> _Provided records_
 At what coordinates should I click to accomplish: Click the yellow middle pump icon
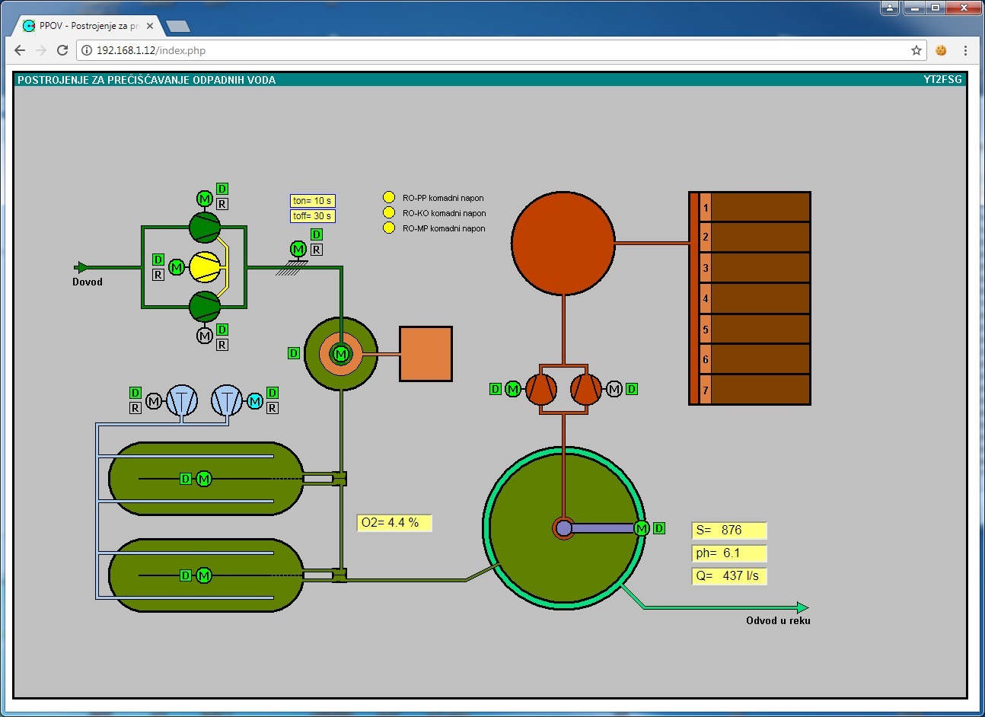[205, 267]
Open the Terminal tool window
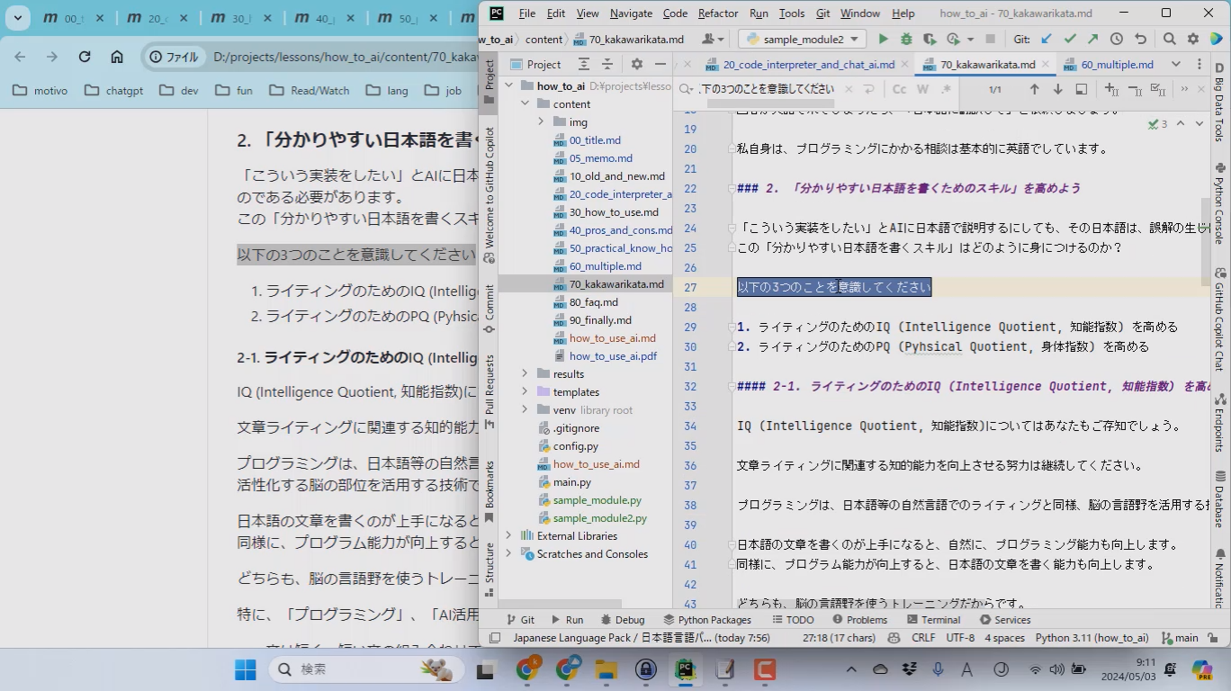 point(933,620)
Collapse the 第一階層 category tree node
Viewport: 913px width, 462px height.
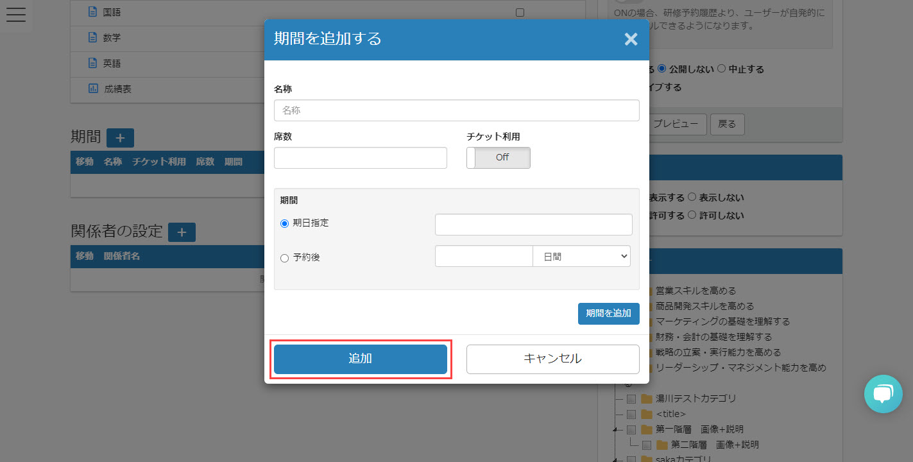pos(617,429)
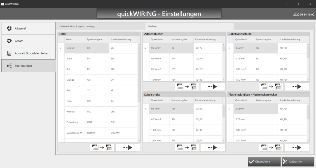Select the Farben tab
The width and height of the screenshot is (316, 168).
tap(189, 27)
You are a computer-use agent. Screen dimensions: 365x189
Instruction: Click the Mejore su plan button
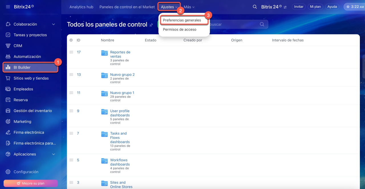[x=31, y=183]
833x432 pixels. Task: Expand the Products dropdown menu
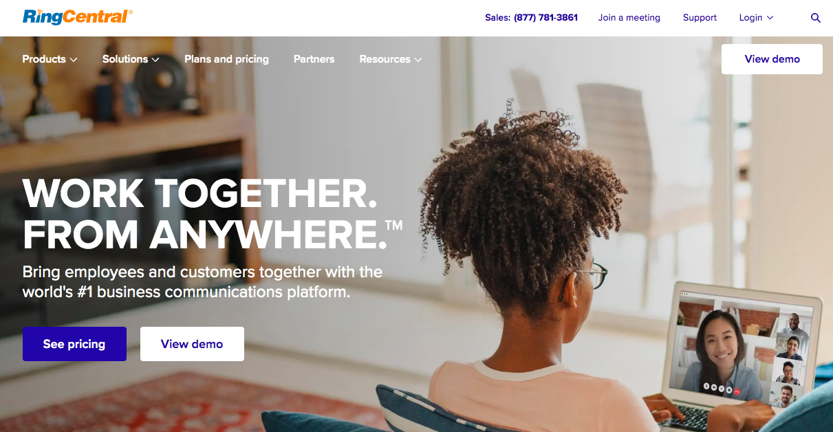[50, 59]
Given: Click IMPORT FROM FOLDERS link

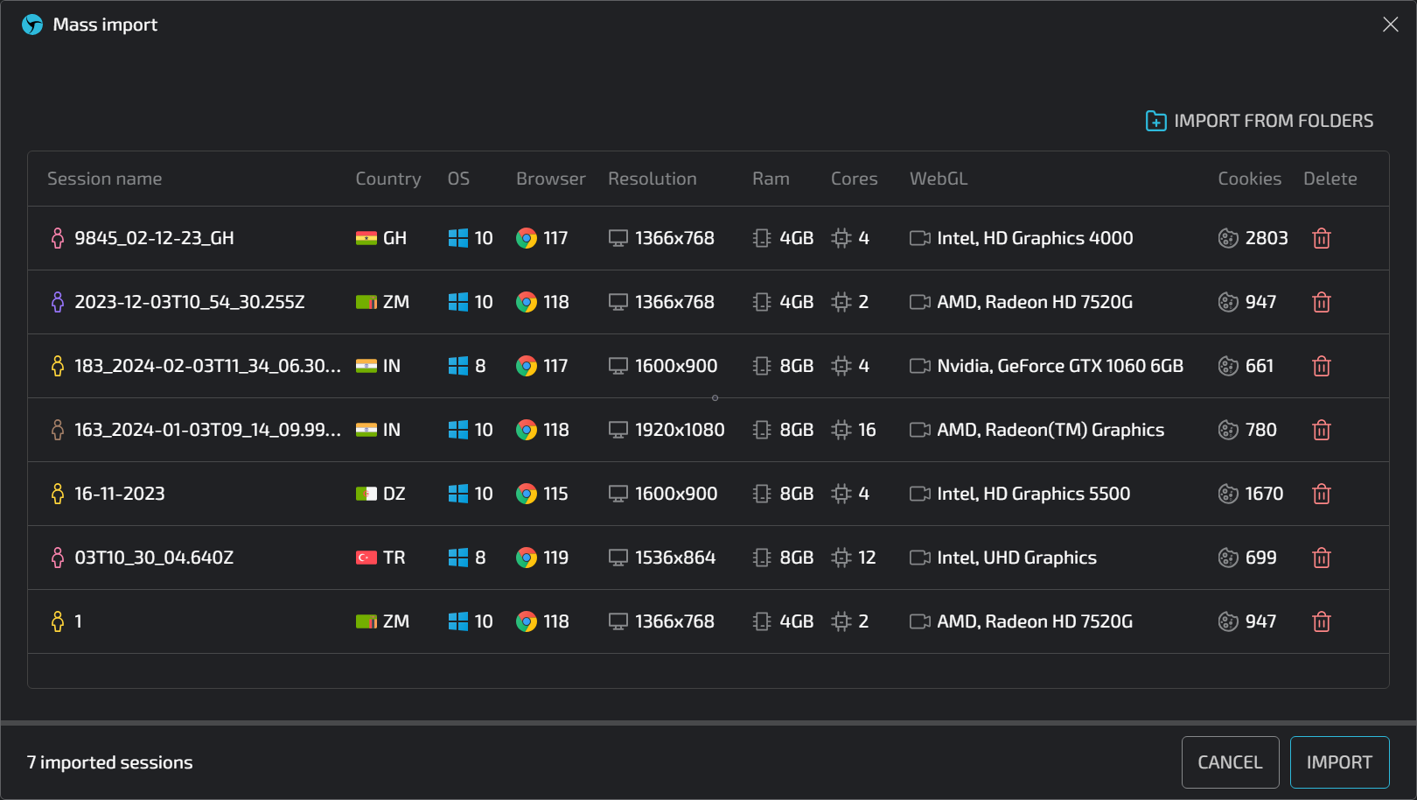Looking at the screenshot, I should tap(1273, 121).
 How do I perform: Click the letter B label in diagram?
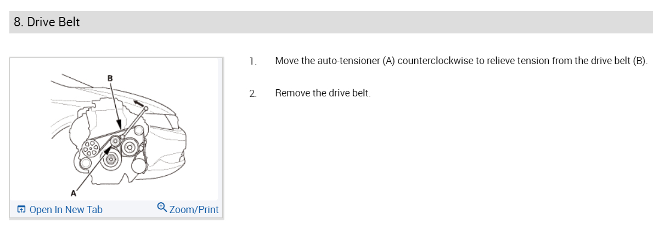(x=110, y=78)
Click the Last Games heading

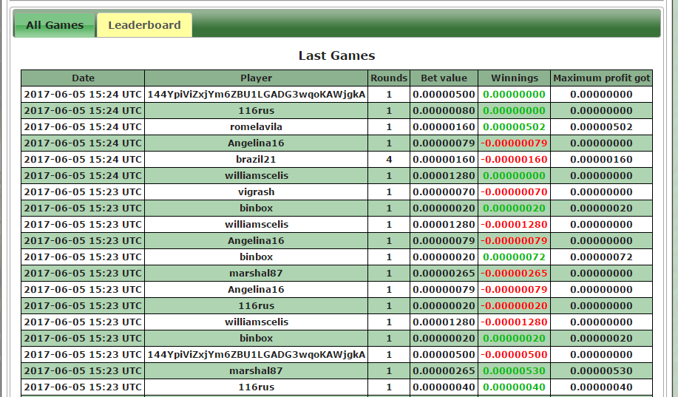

> _Task prompt_
Retype the listing exactly. Leave out its pictures.

> _Solved problem_
 At what coordinates should I click to accomplish: Click the yellow middle pump icon
[205, 267]
Open the Terminal tool window
 point(933,620)
Collapse the 第一階層 category tree node
Viewport: 913px width, 462px height.
pos(617,429)
Select the Farben tab
The width and height of the screenshot is (316, 168).
tap(189, 27)
You are a computer-use agent. Screen dimensions: 365x189
Instruction: Click the Mejore su plan button
[x=31, y=183]
833x432 pixels. Task: Expand the Products dropdown menu
[50, 59]
Given: Click IMPORT FROM FOLDERS link

Looking at the screenshot, I should tap(1273, 121).
 How do I perform: Click the letter B label in diagram?
(x=110, y=78)
Click the Last Games heading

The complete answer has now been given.